Provided information:
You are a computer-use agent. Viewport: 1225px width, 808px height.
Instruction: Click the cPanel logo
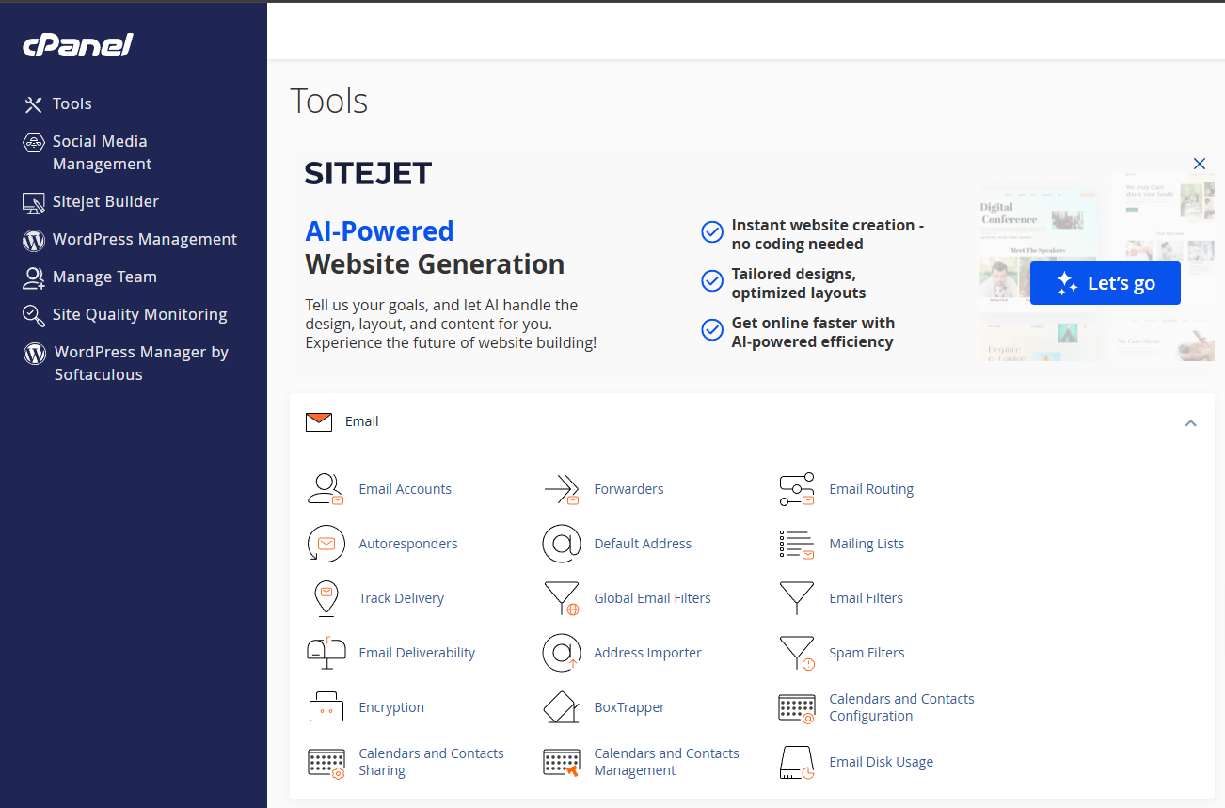[x=77, y=44]
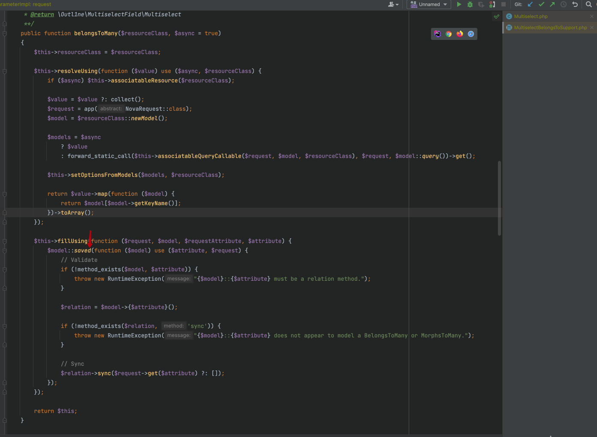Run the Unnamed configuration with the play button
Viewport: 597px width, 437px height.
coord(459,4)
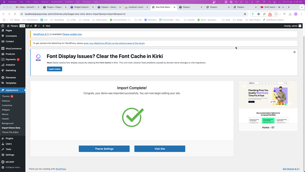Open the New content dropdown in admin bar
Viewport: 305px width, 172px height.
tap(46, 26)
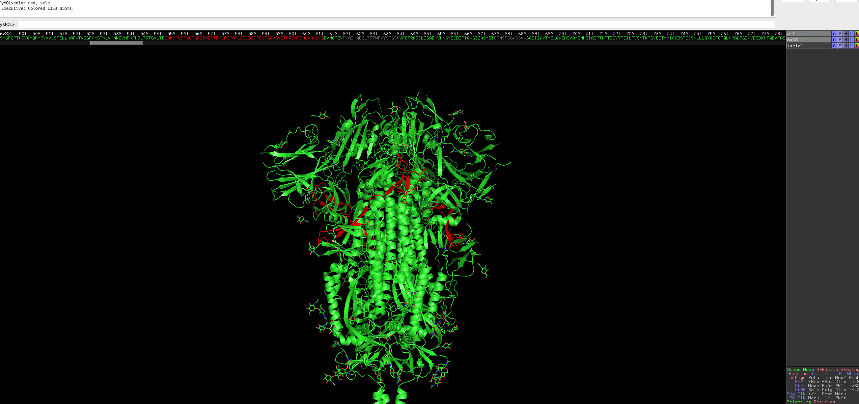Open Hide menu for the 6VXX object
Screen dimensions: 859x404
click(x=846, y=40)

Written request: Reproduce every row above verbatim, leaving out the pictures.

Final result:
You are a computer-use agent. Viewport: 1225px width, 808px height.
Instruction: Click the cPanel logo
[x=77, y=44]
Run the Unnamed configuration with the play button
Viewport: 597px width, 437px height.
coord(459,4)
Open the New content dropdown in admin bar
Viewport: 305px width, 172px height.
tap(46, 26)
Open Hide menu for the 6VXX object
Screen dimensions: 859x404
click(x=846, y=40)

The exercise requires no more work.